Coppenbrügge y Hamelin 

Sí han estado leyendo, ya pueden imaginarse que el chiste local es que pasamos la noche en Coppenbrux. Así nos bromean los alemanes. Llegamos en la noche a Coppenbrügge, la tierra de Dirk. Sus papás ya nos esperaban con una deliciosa cena y la inigualable hospitalidad alemana que me ha tocado conocer. Alguna vez pensé que los alemanes era fríos, duros; porque eso dicen. Pero todo lo contrario. La vida nos ha rodeado de los alemanes más atentos y queridos.
Los papás de Dirk entienden un poquititito de inglés y no lo hablan, así que Christine estuvo ocupada traduciendo para nosotros toda la noche y toda la mañana. Se habló del escándalo de VW, del norte y el sur de Alemania–aparentemente los norteños no quieren a Bavaria–del St. Pauli, de los mexicanos, de la familia en Brasil, de la vida en DC. Después hubo cerveza, pero en vasos pequeños porque los tarros de a litro son tradicionales del sur. Dirk nos enseñó su viejo cuarto, fotos, sus libros y juguetes, que ahora guarda para Awa–su pequeña–y el cuarto de fiestas que ahora es la lavandería. A veces no es necesario entender palabras para comunicarse. La cara de la mamá de Dirk cuando nos vio a todos en su lavandería / ex cuarto de fiestas fue buenísima. Me la imaginé perfectamente diciéndole qué porque estábamos todos ahí, a lado de sus calzones que estaban secándose…ja ja ja.

Me despertó el cantar de los gallos en el jardín–me encanta, recuerdo a Platón y las mañanas de vacaciones de mi niñez–y después a desayunar como verdaderos alemanes: huevos cocidos, pan, salchicha, jamón, queso, tomates, pepinos, y conservas de muchos sabores, mi preferida la de flores de saúco. El papá de Dirk siguió platicandonos aunque no le entendíamos nada y Christine ocupada traduciendo. Hamelin, la pequeña ciudad de la fábula del flautista que encanta a las ratas con el sonido de su flauta para sacarlas de la ciudad está a unos minutos de Coppenbrügge, así que paramos ahí un rato para conocer antes de seguir nuestro viaje a Berlín. Tiene la típica arquitectura alemana con madera en cruz en las fachadas y calles empedradas. Un río la atraviesa y en el fondo pueden verse los árboles que adornan las montañas.
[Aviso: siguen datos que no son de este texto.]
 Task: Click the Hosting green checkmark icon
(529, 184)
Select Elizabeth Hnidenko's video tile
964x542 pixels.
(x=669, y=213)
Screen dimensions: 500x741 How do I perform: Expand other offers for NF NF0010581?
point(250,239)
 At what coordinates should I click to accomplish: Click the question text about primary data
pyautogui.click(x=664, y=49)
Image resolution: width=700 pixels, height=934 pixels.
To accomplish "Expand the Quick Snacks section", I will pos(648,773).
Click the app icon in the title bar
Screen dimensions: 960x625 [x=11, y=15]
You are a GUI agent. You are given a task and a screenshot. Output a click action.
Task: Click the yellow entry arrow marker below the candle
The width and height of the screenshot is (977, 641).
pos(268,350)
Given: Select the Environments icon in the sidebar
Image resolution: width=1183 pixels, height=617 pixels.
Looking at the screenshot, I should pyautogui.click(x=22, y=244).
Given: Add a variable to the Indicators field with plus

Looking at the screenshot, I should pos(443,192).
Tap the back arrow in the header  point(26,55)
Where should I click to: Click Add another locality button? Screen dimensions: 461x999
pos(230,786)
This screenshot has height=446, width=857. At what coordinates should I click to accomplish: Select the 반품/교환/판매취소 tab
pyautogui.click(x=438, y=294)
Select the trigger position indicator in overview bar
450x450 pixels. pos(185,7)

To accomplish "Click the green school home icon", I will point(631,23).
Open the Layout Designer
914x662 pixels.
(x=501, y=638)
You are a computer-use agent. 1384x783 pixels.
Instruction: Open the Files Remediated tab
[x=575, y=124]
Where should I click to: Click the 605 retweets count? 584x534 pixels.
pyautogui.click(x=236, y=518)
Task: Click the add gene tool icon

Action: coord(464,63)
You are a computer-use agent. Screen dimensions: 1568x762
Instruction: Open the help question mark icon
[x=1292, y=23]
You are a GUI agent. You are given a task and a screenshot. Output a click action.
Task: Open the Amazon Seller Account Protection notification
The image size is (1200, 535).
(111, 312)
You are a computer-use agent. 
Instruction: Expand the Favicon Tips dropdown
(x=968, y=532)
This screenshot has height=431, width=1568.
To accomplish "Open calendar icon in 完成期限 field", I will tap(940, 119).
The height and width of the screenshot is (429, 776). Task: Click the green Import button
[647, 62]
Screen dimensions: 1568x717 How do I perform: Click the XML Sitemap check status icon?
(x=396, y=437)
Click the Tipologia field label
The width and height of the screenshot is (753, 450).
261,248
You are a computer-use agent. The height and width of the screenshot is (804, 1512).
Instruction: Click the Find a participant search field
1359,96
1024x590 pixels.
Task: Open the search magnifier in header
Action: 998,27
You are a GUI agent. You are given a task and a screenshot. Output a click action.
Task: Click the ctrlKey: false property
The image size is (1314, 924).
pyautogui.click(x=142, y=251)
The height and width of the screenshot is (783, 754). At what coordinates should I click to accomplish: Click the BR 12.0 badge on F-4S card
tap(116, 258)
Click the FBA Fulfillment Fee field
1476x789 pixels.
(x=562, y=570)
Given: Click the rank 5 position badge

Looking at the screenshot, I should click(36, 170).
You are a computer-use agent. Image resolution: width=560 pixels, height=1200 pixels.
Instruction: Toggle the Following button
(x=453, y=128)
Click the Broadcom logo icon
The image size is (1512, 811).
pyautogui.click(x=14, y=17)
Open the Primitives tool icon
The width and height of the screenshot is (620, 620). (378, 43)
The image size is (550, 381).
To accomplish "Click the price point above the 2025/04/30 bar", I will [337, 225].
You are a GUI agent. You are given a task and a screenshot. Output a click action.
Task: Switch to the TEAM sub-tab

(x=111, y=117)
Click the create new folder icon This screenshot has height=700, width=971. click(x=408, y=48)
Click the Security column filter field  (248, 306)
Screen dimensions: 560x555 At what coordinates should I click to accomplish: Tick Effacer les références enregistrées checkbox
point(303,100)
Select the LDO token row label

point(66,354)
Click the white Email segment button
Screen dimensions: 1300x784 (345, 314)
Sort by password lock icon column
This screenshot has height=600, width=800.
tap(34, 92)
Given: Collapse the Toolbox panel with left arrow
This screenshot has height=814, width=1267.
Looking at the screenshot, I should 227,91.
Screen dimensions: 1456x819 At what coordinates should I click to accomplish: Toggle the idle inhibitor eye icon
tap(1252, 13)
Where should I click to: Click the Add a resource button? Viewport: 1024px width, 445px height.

Al final del día llegamos a Berlín. Pasamos directo a la expo de maratón para que los corredores recogieran su paquete, playera, y todo lo que necesitan para su gran día. La expo fue en un antiguo aeropuerto que ahora se usa para grandes convenciones y conciertos.

Yo ya estoy cansadisima de tanto paseo y a estos muchachos todavía les falta un maratón, imagínense. Lo ideal hubiera sido llegar, hacer el maratón, y después el paseo. Pero fue mí culpa. Tengo mucho trabajo en octubre y en mí oficina me dijeron que no, nadie toma vacaciones en octubre, así que ni modo. Sólo espero que les vaya bien. Ya veremos. Sino, he aceptado cargar con la culpa. Ir a la expo del maratón siempre es emocionante. Me acuerdo cuando corrí mí maratón–el primero y el último–y llegué a la expo, fue una sensación increíble; ver a todos los corredores con sus playeras de carreras pasadas y encontrar a otros mexicanos con el mismo reto.  Estaba emocionada y tenía nervios. Intrigada de tiendita en tiendita, conociendo lo último del deporte.  No salimos sin comprar la sudadera del recuerdo. También compré para Awa una mochilita del maratón–es mi persona favorita del momento–llega mañana con su mamá de sus vacaciones en la casa de campo a las afueras de Berlín. Ya quiero verla y darle su regalo.

Ahora sí, cómo dice mi abuelo, ¡estamos en el mero climax!